One tip to remember when you are building your dashboard is that a deploy is an important event. Based on what monitoring software you are using you can mark this special event with a vertical line, Grafana call this feature annotation. The annotation is printed across all the graphs part of the same dashboard. This line is the key to understand how a new release performs.
One missed information at some point is how the information is propagated in our system.
In a microservices it’s not really important the log generated by a single service we want to trace and jump across services following our request. I want to connect dots across my services and the tracing is designed to read time series in this terms.
In a traditional web application with a database, I want to understand the queries made to load a specific page. I want to understand how much it takes to keep them optimized and low in terms of numbers.
Tracing is all about spans and inter-process propagation and active span management.
A spans is a period of time that starts and ends, other than these two points we mark when the client send the request, when the server receive the request and when the server send the response to the client.
These four signals are important to understand the network latency between services.
Other than that you can mark custom events inside a span and you can calculate how long it takes to your application to end a specific task like generating a pdf, decompress a request, process a message queue and so on.
Inter-process propagation, the way that we propagate things as maybe using four eaters that we can send in my request. There is a trace indeed. It is the unity in fire that starts at time zero and ends when all my micro services are included. It is in the trace I.D. Then they have a spy identification using the spy effectively they want to use. Because the client send a request.
The inter-process propagation describe how we propagate things across network or processes. In HTTP we use headers to pass traces information across services. TraceId is the unique identifier for every single request every spans part of that requests is grouped under the same id. Every span has it’s id and it also have a parent span id. It is useful to aggregate all the spans to get the three of your spans.
There are different traces available the most famous open source are Jaeger (a project under the CNCF) an Zipkin started by Twitter.
During the talk Walter used Zipkin but they are both compatible with OpenTracing. If you use the right libraries you are able to switch between tracers transparently.
The length of each span describes how much time it took and from this visualisation we already have a good set of information and optimisation points:
- How many services we are calling to solve the request. Are they too much?

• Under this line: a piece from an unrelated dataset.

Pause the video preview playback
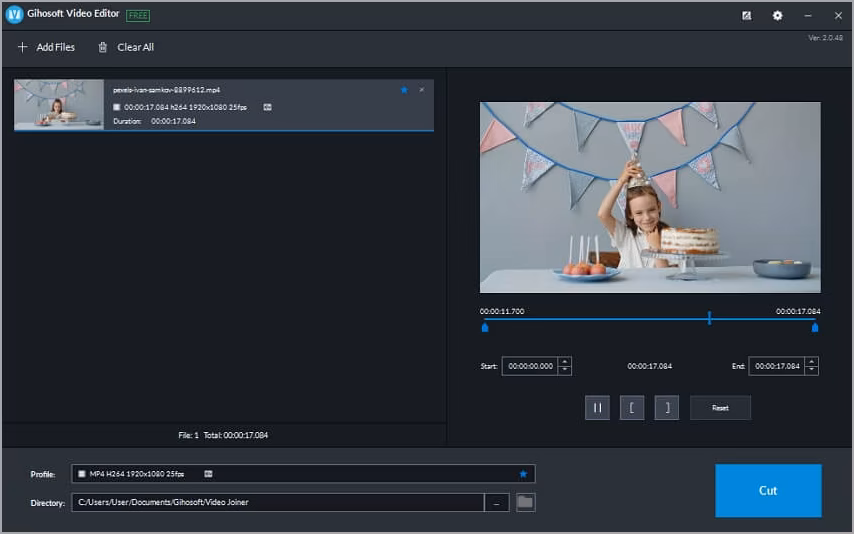854x534 pixels. (597, 407)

- How many time I am calling the same service.
- How much time a service is taking. If the authentication takes 80% of your request time every time you should fix it.
- And many more.
Some spans have one or more dots, that white dots are logs. They are useful to understand when a specific event happen in time. You can use this feature to identify when you send an email or when a customer clicked a specific button tracking it’s UI experience.
The video shows a details demo about what Zipkin provides in terms of filtering, searching and event UI trick to quick identify traces that ended with an error. Other then showing how Zipkin works Walter shared his experience instrumenting PHP applications.
The focus of his talk is all about tricks and best practices really useful to listen in order to avoid some common mistakes.
They are a bit hard to transcribe and I will leave the video to you.
I will leave you the quote that he shared with us at the end of the presentation (spoiler alert)
“Measure is the key to science (Richard Feynman).”